Sonne pur, aber ein unerbittlicher Gegenwind: Die 43. Auflage des Syltlaufs hatte am Sonntag alles zu bieten, was diesen legendären Wettkampf so besonders macht. Neben den überraschenden Siegen von Dorit Wellmann und Patrick Dekorsi stand vor allem die Inselgemeinschaft im Rampenlicht, deren enormer ehrenamtlicher Einsatz dieses Großereignis überhaupt erst auf die Beine stellt.

Ein logistischer Kraftakt der Extraklasse

Die Strecke von List nach Hörnum verlangt den Läuferinnen und Läufern auf 34,5 Kilometern durch die raue Dünenlandschaft alles ab. Mehr als 1.000 Sportbegeisterte – exakt 569 Männer, 324 Frauen und 60 Staffeln – traten am Sonntagmorgen an. Das Rennen war bereits nach 29 Tagen restlos ausverkauft. Dass ein Event dieser Dimension reibungslos funktioniert, verdanken die Teilnehmer dem Verein Tinnum 66 und rund 200 engagierten Helferinnen und Helfern von der Insel. Vom Start am Möwenberg bis zur Ziellinie am Fünf-Städte-Heim sorgten sie für eine makellose und herzliche Organisation.

Überraschungssieg nach Drama bei den Frauen

Für den größten Schockmoment des Tages sorgte das Frauenrennen. Alle Blicke ruhten auf Sandra Morchner, der Westerländer Lokalmatadorin und fünffachen Titelverteidigerin. Mit der Startnummer 1 galt ihr sechster Sieg in Folge als fast sicher. Doch die extremen Bedingungen forderten ihren Tribut: Die Favoritin musste dem harten Kurs nachgeben, brach den Lauf verletzungsbedingt ab und schied aus.

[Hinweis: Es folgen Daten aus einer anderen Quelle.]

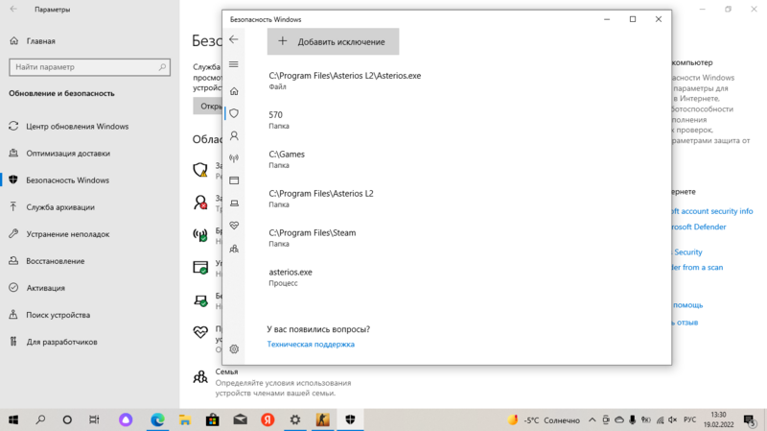This screenshot has height=431, width=767.
Task: Select Служба архивации in settings sidebar
Action: click(x=60, y=207)
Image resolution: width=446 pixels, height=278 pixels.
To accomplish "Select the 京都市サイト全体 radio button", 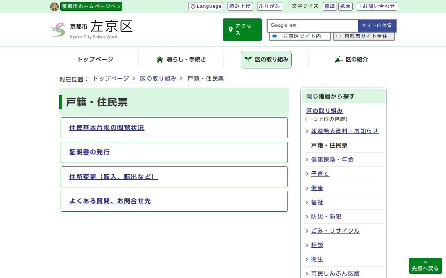I will coord(338,36).

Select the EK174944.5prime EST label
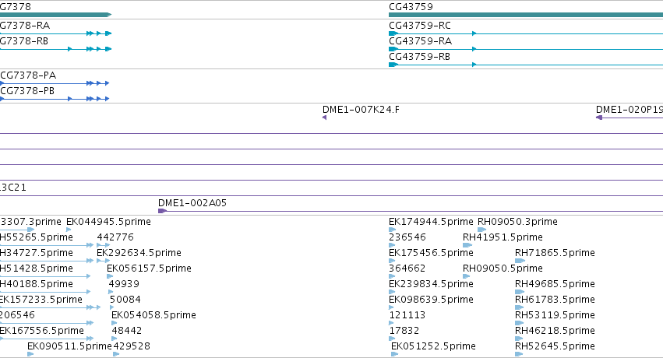431,222
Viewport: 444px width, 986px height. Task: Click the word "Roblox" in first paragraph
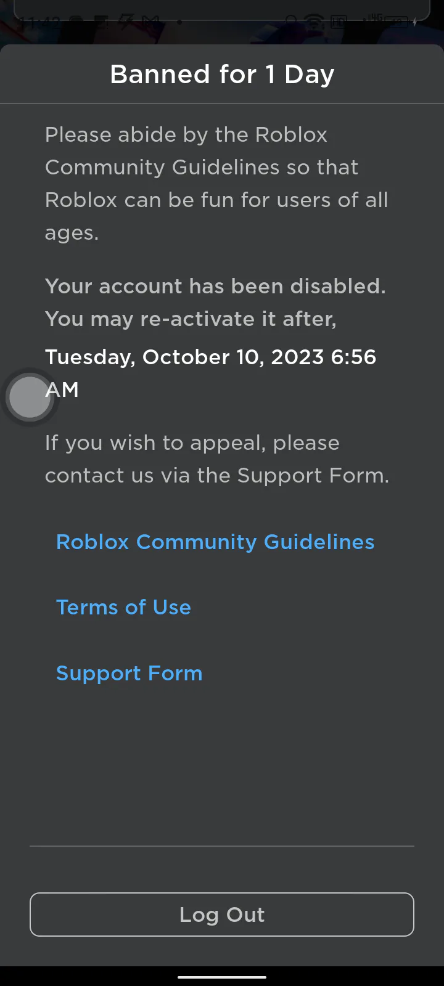pos(291,135)
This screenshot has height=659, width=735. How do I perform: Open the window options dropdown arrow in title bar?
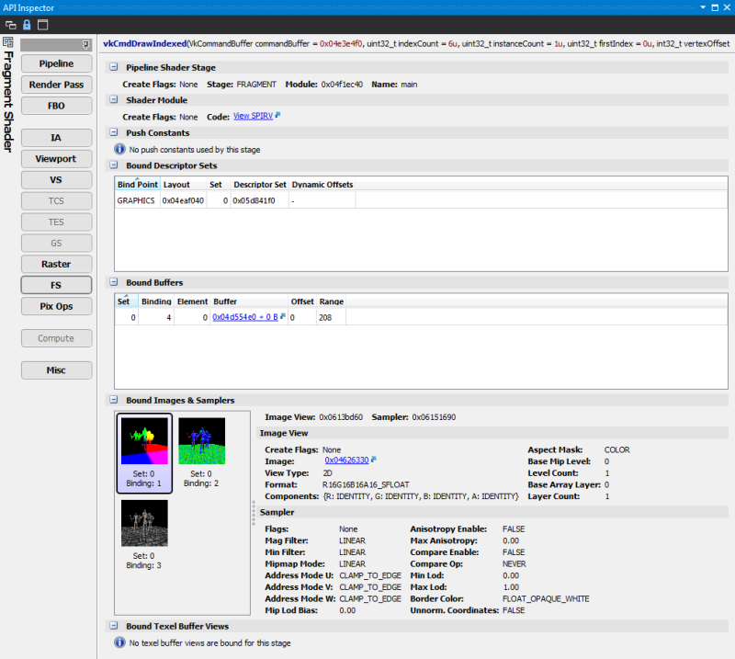704,7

Diese dramatische Wende öffnete die Tür für eine neue Siegerin: Die 37-jährige Dorit Wellmann aus Braunschweig teilte sich ihre Kräfte mental und körperlich am besten ein. Sie nutzte die unerwartete Chance und überquerte nach kräftezehrenden 2:23:32 Stunden völlig erschöpft, aber überglücklich als Erste die Ziellinie.

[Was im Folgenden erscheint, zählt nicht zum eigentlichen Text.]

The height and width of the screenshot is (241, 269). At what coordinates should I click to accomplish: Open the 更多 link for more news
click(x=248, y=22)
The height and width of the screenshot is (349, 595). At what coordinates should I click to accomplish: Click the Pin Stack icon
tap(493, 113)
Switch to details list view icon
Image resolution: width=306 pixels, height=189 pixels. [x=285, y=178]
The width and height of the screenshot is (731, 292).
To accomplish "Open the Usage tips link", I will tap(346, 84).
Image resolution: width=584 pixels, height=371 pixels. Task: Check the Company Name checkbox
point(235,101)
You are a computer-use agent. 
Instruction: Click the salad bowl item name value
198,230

Windschlacht und späte Entscheidung bei den Männern

Auch das Männerfeld hatte massiv mit den Launen der Natur zu kämpfen. Der strahlende Sonnenschein konnte den zermürbenden Gegenwind und die harten, scheinbar endlosen Anstiege auf den letzten Kilometern im Inselsüden nicht abmildern.

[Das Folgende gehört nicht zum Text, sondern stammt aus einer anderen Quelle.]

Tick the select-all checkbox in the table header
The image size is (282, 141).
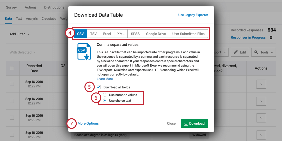pos(12,68)
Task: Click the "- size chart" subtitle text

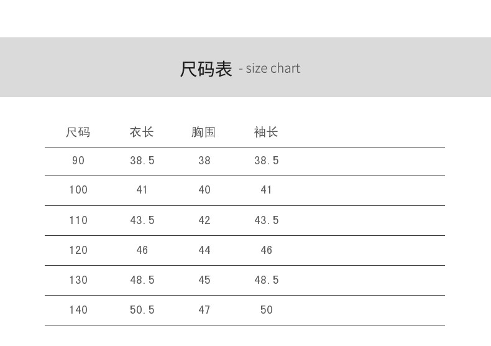Action: click(270, 68)

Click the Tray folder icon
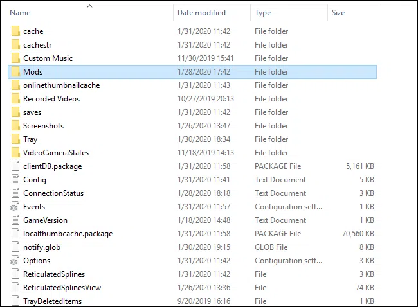coord(15,139)
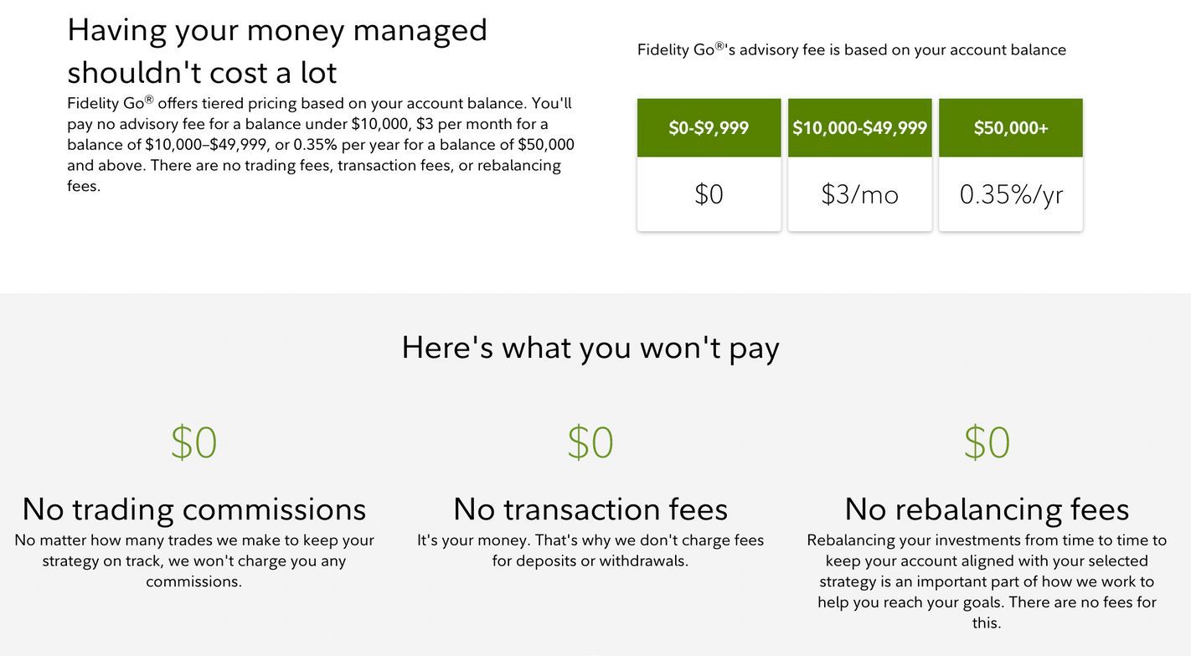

An der Spitze entwickelte sich ein packendes Duell. Der 41-jährige Mitfavorit Patrick Dekorsi aus Bremen bewies am Ende den längsten Atem. Auf den finalen drei bis vier Kilometern, als die Beine am schwersten wurden, zog er das Tempo noch einmal an, distanzierte seine Verfolger und sicherte sich den Sieg. Den zweiten Platz erkämpfte sich Hendrik Schlegel nach einem aufopferungsvollen Rennen, dicht gefolgt von Marcel Leuze auf einem starken dritten Rang.

Als schließlich auch die letzten Finisher das Ziel in Hörnum erreichten, blieb vor allem eine Erkenntnis: Dieser 43. Syltlauf war ein grandioser Triumph der sportlichen Willenskraft – getragen von einer Inselgemeinschaft, die mit purem Herzblut hinter diesem Event steht.